RECORD EXCERPTS:
□ □ □ □

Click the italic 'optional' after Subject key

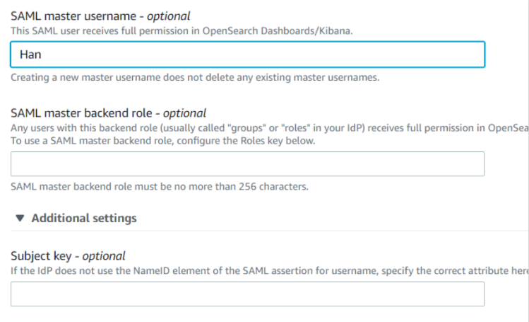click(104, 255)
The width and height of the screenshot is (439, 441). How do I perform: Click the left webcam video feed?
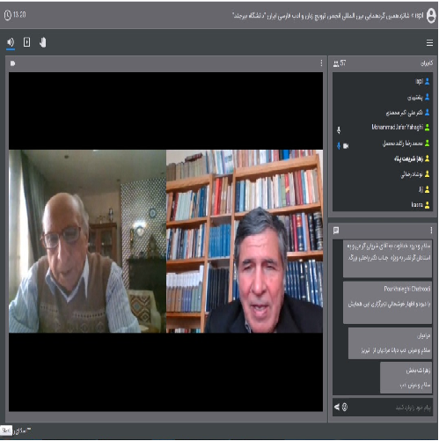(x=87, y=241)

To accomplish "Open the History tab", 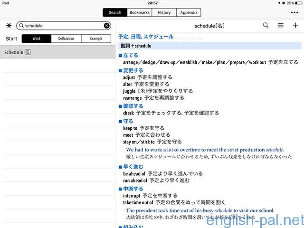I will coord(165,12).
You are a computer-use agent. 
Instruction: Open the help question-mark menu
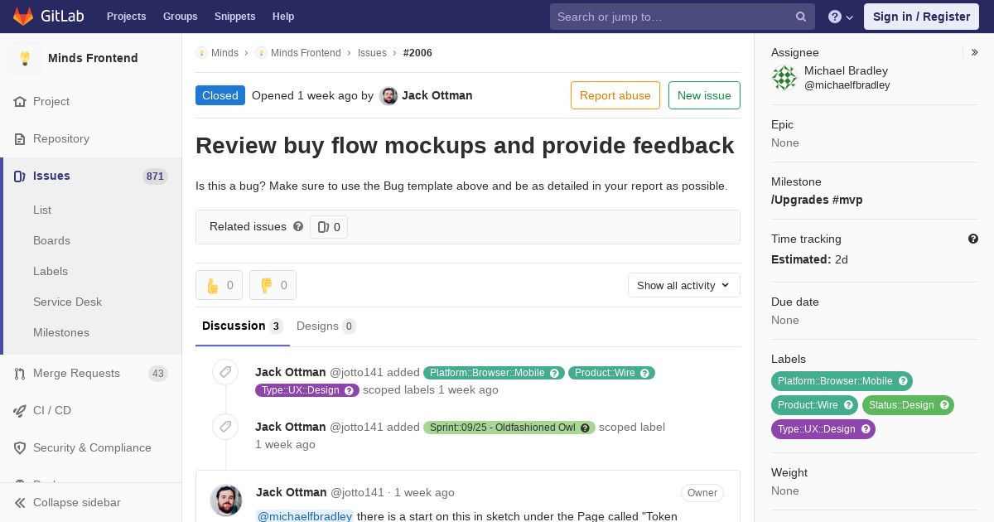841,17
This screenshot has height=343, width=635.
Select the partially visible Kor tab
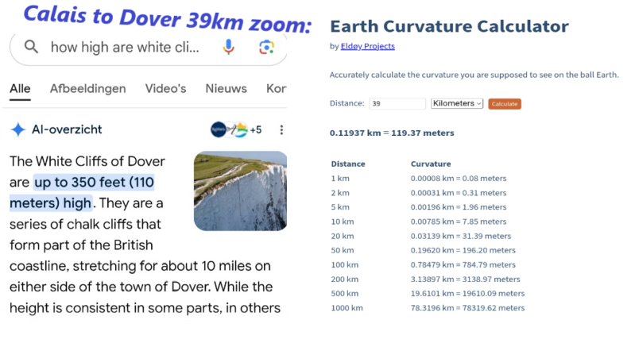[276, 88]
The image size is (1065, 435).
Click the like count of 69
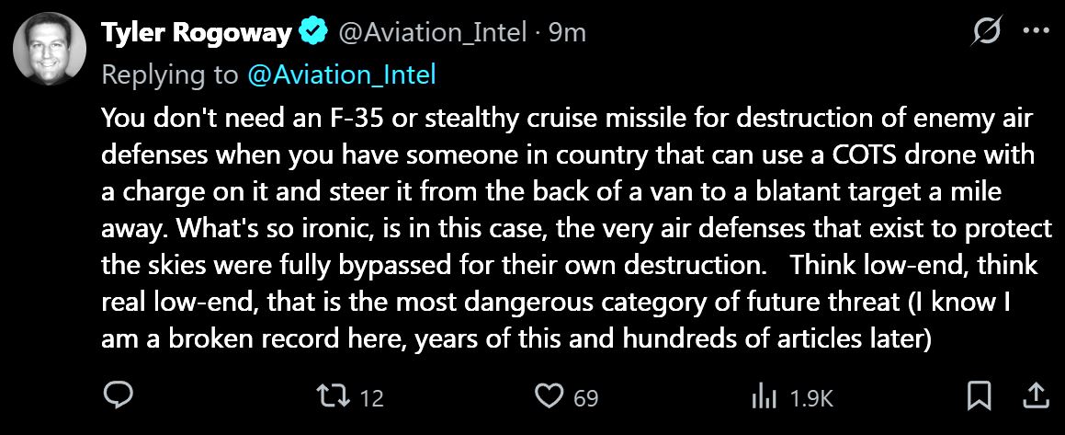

□ □ □ □

WHAT IS EXPECTED: Leaving pictures aside, give again word for word each line from the one with "Select the partially visible Kor tab" to the final line of the entries.

SOLUTION FOR THIS EXERCISE:
Select the partially visible Kor tab
[276, 88]
The image size is (1065, 435).
Click the like count of 69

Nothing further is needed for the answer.